In July 2008, a group of presidents and chancellors of colleges and universities across the country launched  the Amethyst Initiative, an organization committed to supporting “informed and unimpeded debate on the 21-year old drinking age.” These higher education leaders signed a statement that “the problem of irresponsible drinking by young people continues despite the minimum legal drinking age of 21 and that there is a culture of dangerous binge drinking on many campuses.” Currently there are 130 signatories to this statement, including the presidents of Dartmouth, John Hopkins, Middlebury, and our own neighbor Pomona. The list of signatories does not include president Pamela Gann of Claremont McKenna College.

Given CMC’s fairly liberal attitude towards underage drinking, at first glance it seems surprising that our administration would not gladly sign onto a statement that promotes lowering the drinking age. However, when examining the Amethyst Initiative statement more closely and comparing it to the drinking culture at CMC, it is apparent that president Gann has some good reasons not to sign it.

Despite the drinking age being 21, says the statement, “a culture of dangerous, clandestine ‘binge-drinking’ – often conducted off-campus—has developed.” While there may be a fair amount of binge drinking at CMC, clandestine is definitely not the word to describe it. In addition, there is little social life off-campus for underage students and more students that are 21+ go off campus to drink than those that are underage.

A social life that centers around campus, says President Gann, is exactly what the CMC administration aims to achieve” “We don’t stick our heads in the sand and say students aren’t going to drink,” she says. Instead, the administration tries to respect students’ privacy and focuses on the safety and security of the students. These actions by our administration are different than most other colleges and universities and perhaps show that there’s an alternative to lowering the drinking age that can still promote student health and prevent drunk driving and “clandestine” binge drinking. Gann points out that the size of our school and the fact that almost 100 percent of students live on campus are helpful to achieving these goals, and that she is not ready to promote this a solution for other schools.

In addition, the statement says: “alcohol education that mandates abstinence as the only legal option has not resulted in significant constructive behavioral change among our students.” President Gann believes that education about alcohol is extremely important and that college administrators have a responsibility to make sure that their students are prepared to deal with widespread drinking, both on campus and in the “real world” after graduation.

“We run 24/7 a village and community for young people and it is our responsibility to make sure they are socialized to the appropriate uses and dangers of alcohol,” she says. This goes beyond focusing on the law to providing a practical education about alcoholism, alcohol and mental illness, alcohol poisoning, and other dangers of alcohol. It also means exposing students to an environment where they can make healthy decisions about alcohol. This type of education is important regardless of the drinking age, Gann believes.

Opponents of the Amethyst Initiative, most notably Mothers Against Drunk Driving (MADD), have argued that raising the drinking age has lowered drunk driving deaths by over 10 percent, even when controlling for other factors like new safety features. The unique approach to alcohol at CMC serves as an example of how we can keep our roads safe while cutting down on uncontrolled and unhealthy drinking on campuses.

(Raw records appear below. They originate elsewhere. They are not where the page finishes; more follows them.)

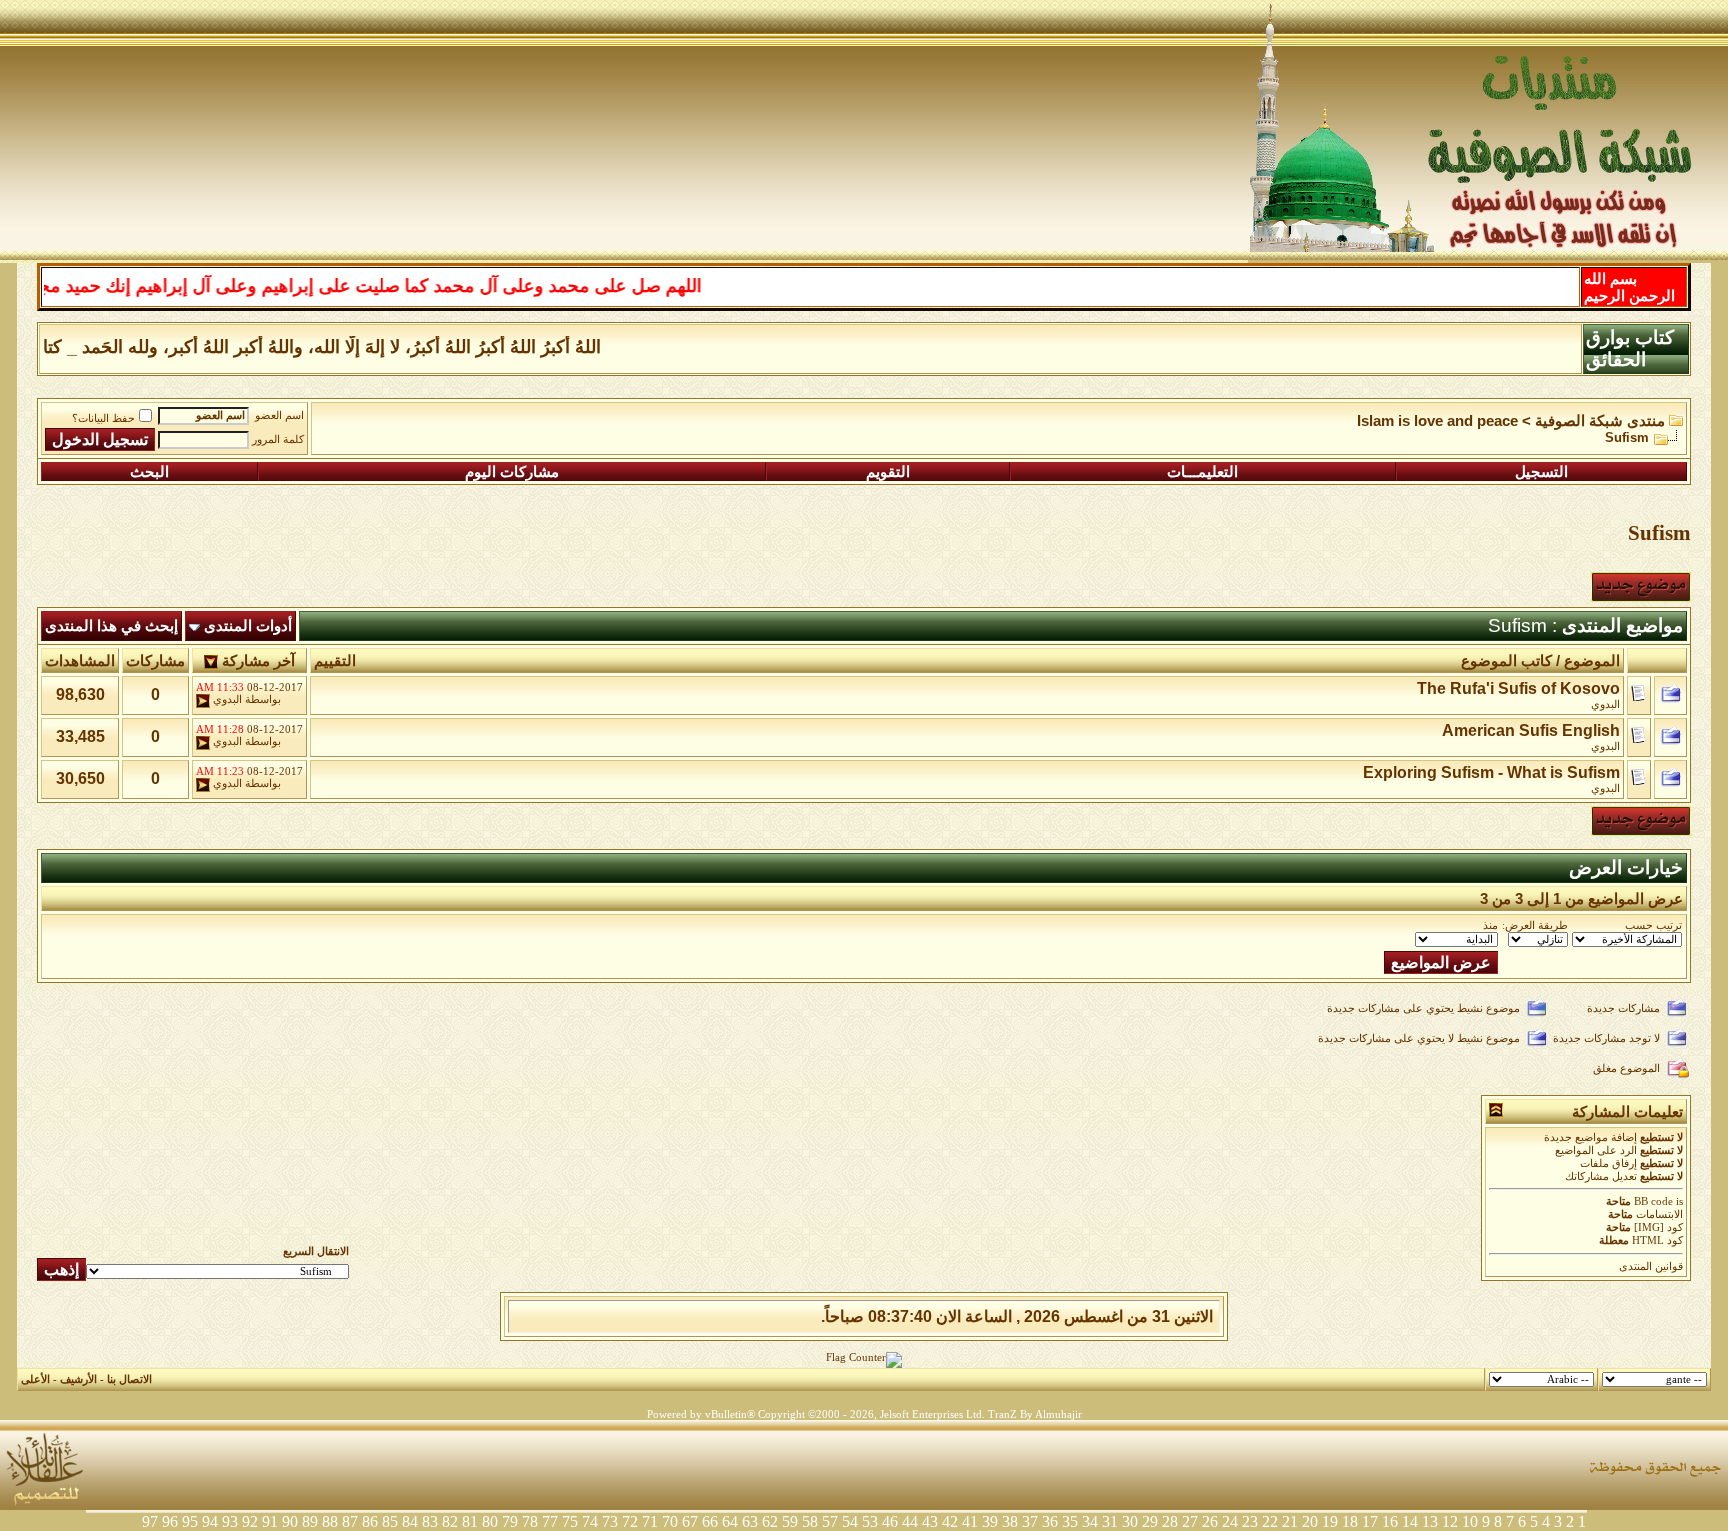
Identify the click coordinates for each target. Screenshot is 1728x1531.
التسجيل (1541, 472)
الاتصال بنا (129, 1379)
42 (950, 1521)
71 (650, 1521)
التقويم (888, 472)
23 (1250, 1521)
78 (530, 1521)
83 (430, 1521)
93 (230, 1521)
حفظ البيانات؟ (103, 418)
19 (1330, 1521)
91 (270, 1521)
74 (590, 1521)
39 (990, 1521)
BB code (1653, 1201)
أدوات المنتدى (248, 626)
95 (190, 1521)
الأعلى (35, 1379)
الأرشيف (78, 1379)
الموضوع (1592, 661)
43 (930, 1521)
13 (1430, 1521)
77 (550, 1521)
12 (1450, 1521)
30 (1130, 1521)
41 (970, 1521)
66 (710, 1521)
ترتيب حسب (1653, 925)
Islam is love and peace (1437, 421)
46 (890, 1521)
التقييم (335, 661)
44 (910, 1521)
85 (390, 1521)
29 (1150, 1521)
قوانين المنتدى (1651, 1266)
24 (1230, 1521)
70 (670, 1521)
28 (1170, 1521)
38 (1010, 1521)
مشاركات (155, 661)
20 (1310, 1521)
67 (690, 1521)
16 (1390, 1521)
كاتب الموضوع (1506, 661)
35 (1070, 1521)
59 (790, 1521)
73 (610, 1521)
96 (170, 1521)
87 (350, 1521)
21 (1290, 1521)
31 (1110, 1521)
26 (1210, 1521)
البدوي (1605, 704)
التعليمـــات (1202, 472)
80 (490, 1521)
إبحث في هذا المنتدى (111, 626)
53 (870, 1521)
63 (750, 1521)
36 (1050, 1521)
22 (1270, 1521)
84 (410, 1521)
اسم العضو (279, 415)
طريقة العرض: (1535, 925)
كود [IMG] (1658, 1227)
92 (250, 1521)
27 (1190, 1521)
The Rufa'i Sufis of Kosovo (1518, 688)
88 (330, 1521)
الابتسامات (1659, 1214)
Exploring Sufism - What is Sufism (1491, 772)
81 (470, 1521)
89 (310, 1521)
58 (810, 1521)
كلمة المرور (278, 439)
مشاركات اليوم (512, 472)
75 (570, 1521)
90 (290, 1521)
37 (1030, 1521)
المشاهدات (80, 661)
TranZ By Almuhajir (1035, 1414)
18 (1350, 1521)
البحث (149, 472)
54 (850, 1521)
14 (1410, 1521)
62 (770, 1521)
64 (730, 1521)
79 (510, 1521)
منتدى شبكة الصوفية (1600, 421)
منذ (1490, 925)
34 (1090, 1521)
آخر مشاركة (258, 661)
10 (1470, 1521)
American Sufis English (1531, 730)
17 (1370, 1521)
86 (370, 1521)
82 (450, 1521)
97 (150, 1521)
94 (210, 1521)
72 (630, 1521)
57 (830, 1521)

There are certainly many compelling reasons for lowering the drinking age, and I’m sure most of you underage would love to be able to drink legally (I just turned 21 suckers!), but CMC proves that there are many actions that college and university administrators can take without having to drastically change public policy.

One of the most positive results of the Amethyst Initiative is that it has sparked debate, not only on college campuses, but also throughout the country. The drinking age not only affects us at CMC, but it affects our peers serving in Iraq who are not trusted to drink even though they are prepared to give their lives. “Colleges are just a very small subset of the American population,” says Gann. She looks forward to having candid discussion about this issue, both on campus and in the greater American community.